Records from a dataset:

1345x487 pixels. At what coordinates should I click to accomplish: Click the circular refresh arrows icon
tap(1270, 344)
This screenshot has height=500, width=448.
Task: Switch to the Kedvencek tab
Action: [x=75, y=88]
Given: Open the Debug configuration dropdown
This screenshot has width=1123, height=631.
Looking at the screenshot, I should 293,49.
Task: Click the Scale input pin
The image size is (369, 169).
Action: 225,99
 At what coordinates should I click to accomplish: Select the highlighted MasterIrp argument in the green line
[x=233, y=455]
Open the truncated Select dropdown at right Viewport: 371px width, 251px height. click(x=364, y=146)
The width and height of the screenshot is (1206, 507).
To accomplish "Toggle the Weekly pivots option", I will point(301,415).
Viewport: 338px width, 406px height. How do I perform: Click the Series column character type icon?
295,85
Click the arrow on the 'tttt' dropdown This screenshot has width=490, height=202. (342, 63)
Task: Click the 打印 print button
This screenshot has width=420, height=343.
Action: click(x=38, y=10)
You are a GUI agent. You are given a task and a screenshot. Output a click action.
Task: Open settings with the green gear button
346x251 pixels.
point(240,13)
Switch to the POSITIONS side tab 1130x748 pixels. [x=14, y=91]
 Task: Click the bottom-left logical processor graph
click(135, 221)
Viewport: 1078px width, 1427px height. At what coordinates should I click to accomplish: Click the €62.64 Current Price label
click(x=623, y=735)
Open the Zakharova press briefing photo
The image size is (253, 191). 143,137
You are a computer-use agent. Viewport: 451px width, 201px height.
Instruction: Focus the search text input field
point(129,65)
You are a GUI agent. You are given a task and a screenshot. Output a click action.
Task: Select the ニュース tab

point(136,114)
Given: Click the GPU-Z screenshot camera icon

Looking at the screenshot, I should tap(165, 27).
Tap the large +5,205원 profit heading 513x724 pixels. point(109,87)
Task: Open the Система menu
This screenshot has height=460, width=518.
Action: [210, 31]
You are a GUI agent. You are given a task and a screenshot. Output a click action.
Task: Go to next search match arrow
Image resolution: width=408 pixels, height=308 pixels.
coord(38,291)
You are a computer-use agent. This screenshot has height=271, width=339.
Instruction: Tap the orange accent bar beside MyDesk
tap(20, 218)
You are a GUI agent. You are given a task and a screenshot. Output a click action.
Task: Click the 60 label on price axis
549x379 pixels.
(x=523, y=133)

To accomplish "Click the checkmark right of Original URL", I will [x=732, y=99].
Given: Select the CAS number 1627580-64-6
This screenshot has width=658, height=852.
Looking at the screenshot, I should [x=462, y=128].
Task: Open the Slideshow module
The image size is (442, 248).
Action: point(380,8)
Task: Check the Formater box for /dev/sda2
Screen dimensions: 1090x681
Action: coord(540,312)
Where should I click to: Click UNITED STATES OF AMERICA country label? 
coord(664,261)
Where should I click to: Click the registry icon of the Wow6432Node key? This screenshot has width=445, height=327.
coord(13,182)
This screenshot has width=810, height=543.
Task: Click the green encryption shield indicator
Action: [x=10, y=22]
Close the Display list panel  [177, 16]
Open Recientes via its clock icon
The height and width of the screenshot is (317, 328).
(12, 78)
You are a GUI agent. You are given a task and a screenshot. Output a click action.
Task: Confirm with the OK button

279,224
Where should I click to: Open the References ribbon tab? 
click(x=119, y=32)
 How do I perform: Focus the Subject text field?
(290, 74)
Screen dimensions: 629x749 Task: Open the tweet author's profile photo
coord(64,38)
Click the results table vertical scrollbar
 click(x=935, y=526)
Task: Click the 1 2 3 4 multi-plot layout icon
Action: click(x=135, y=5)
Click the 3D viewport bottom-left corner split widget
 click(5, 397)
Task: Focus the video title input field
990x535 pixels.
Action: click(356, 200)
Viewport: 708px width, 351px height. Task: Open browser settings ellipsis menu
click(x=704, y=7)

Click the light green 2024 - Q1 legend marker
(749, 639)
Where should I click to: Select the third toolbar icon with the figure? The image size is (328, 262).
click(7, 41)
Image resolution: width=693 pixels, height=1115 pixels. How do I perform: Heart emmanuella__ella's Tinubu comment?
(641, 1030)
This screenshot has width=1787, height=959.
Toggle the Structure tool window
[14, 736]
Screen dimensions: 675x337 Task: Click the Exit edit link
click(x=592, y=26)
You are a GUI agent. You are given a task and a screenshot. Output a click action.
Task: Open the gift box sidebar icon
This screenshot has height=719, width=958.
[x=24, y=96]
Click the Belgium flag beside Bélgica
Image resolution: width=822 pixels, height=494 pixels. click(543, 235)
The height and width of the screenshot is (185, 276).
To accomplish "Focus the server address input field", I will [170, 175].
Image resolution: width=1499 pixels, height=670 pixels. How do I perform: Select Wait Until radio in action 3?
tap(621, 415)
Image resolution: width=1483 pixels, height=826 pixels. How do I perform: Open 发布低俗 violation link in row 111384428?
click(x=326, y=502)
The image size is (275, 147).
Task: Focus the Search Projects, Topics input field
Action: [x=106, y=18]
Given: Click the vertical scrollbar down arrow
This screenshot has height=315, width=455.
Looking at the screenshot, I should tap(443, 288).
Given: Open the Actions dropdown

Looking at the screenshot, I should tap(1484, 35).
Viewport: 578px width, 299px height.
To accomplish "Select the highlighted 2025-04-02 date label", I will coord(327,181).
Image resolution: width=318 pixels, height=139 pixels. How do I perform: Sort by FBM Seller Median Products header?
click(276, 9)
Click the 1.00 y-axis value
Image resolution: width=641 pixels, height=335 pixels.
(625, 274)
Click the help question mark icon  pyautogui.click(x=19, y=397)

### [YOUR GOAL]
Search the records for the string "will" and, wherever a line contains it, please copy that line.

### [OUTPUT FOR THIS EXERCISE]
To accomplish "Toggle the Weekly pivots option", I will point(301,415).
To accomplish "Click the checkmark right of Original URL", I will [x=732, y=99].
To accomplish "Focus the server address input field", I will [170, 175].
To accomplish "Select the highlighted 2025-04-02 date label", I will coord(327,181).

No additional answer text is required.